Example 4. The effect of TDFRP peptide SEQ ID NO: 1 on LPS induced Caspase-3

Lipopolysaccharide (LPS) induced Caspase-3 in cardiomyocytes. As shown in FIG. 4, both BMP-7 (143 nM) and THR-123 (SEQ ID NO: 1) at 4, 20, 100, and 500 pM reduced the level of LPS induced Caspase-3 in a concentration dependent manner.

Example 5. TDFRP peptide SEQ ID NO: 1 reduces inflammation in cardiomyocytes

LPS induces the production of cytokine IL-6, a marker of inflammation. As shown in FIG. 5, Both BMP-7 (143 nM) and THR-123 (SEQ ID NO: 1) at 4, 20, 100, and 500 uM reduces the level of LPS induced IL-6 in a concentration dependent manner.

Example 6. An in vivo study of the effect of TDFRP peptide THR-123 (SEQ ID NO: 1) in ameliorating the effects of myocardial ischemia The efficacy of BMP mimetic THR-123 in ameliorating the effects of myocardial ischemia was investigated in the rat after ligation of the coronary artery. The rat LAD model is used for studying the effect of treatments for ameliorating the effect of a heart attack (coronary infarct). The Left Anterior Descending artery (LAD) supplies blood to the left ventricle.
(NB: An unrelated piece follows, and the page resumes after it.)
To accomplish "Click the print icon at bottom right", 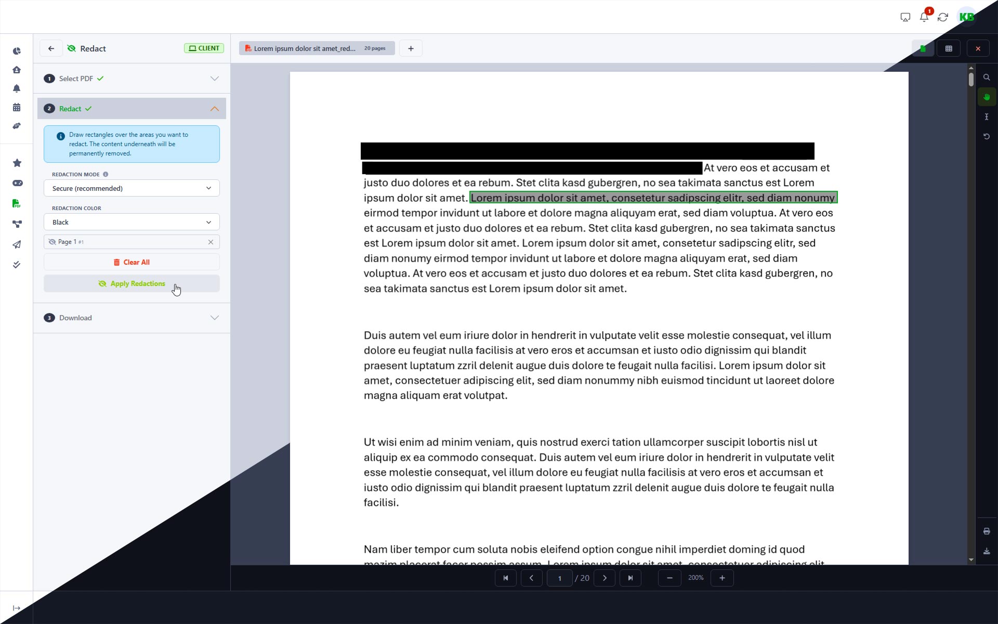I will (987, 531).
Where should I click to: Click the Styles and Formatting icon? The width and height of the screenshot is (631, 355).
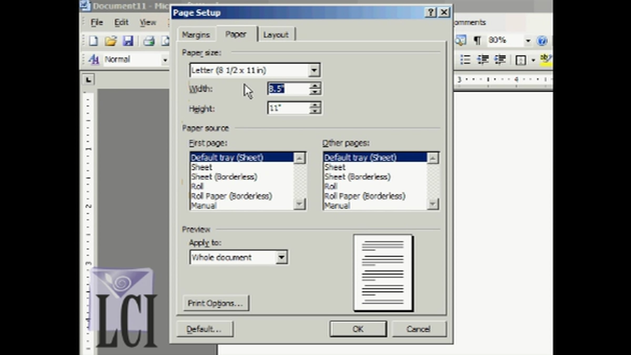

Blocking blood flow through the LAD creates ischemia in a region of the left ventricle muscle (region at risk). Releasing the blockage leads to reperfusion injury when immune cells in the recirculating blood attack injured cardiomyocytes.

Myocardial ischemia was created by ligating the left anterior descending artery (LAD), which supplies blood to the left ventricle of the heart. In the LAD infarct model the chest and the pericardium are opened to expose the LAD. A suture is placed around the LAD and loops are added to the two ends, then the suture is tightened with an over hand knot (ligation). The ligation blockage to the LAD was maintained for 20 min to simulate a coronary infarct, then released using the two loops.

A schematic of the study is shown in FIG. 6

The animals were divided into three groups that were dosed with PBS, BMP-7, or THR-123 (SEQ ID NO: 1). Administrations were at 2 hr prior to ligation and at 24, 72 and 120 hr post ligation. On the seventh day post ligation the suture was tightened again and Methyl Blue was injected into the blood stream to stain region of the heart that the ligation did not affect (the unaffected region).

Twenty-four unmanipulated rats, sorted into three large groups by initial body weight (>300 g pre-surgery) were evaluated. Animals underwent surgery and were sorted into 3 treatment groups: Group 1: Vehicle (neg. control), PBS, equal volume i.v; Group 2: BMP-7, 160 pg/kg i.v. < 5ml/kg; Group 3: THR-123 (SEQ ID NO: 1), 10 mg/kg i.v. < 5 ml/kg. The LAD was ligated to create a 20 min period of ischemia, then released for seven days during which reperfusion injury occurs (IR injury).

The effect of the LAD ligation was measured via histomorphometric analysis of heart slices where the necrotic areas (yellow) and the areas impacted by the LAD ligation (area at risk, i.e., not stained blue) were measured for each slice and summed over all slices to obtain a measure of the infarct volume and the volume at risk (FIG. 7). The ratio of necrotic volume to volume at risk is a measure of myocardial damage. FIG. 8 shows a plot of the myocardial damage as a function of treatment regimen: PBS alone, BMP-7 and THR-123 (SEQ ID NO: 1). As shown in FIG. 8, relative to PBS, the presence of BMP-7 reduces IR damage by 51% (p = 0.08), and THR-123 (SEQ ID NO: 1) reduces IR damage by 85% (p = 0.007).

Treatment with BMP-7 and THR-123 (SEQ ID NO: 1) also reduced paracardial inflammation relative to PBS. The predominance of the hearts from the PBS treated group had more severe inflammation than hearts from the BMP-7 treated and the THR-123 (SEQ ID NO: 1) treated groups (FIG. 9).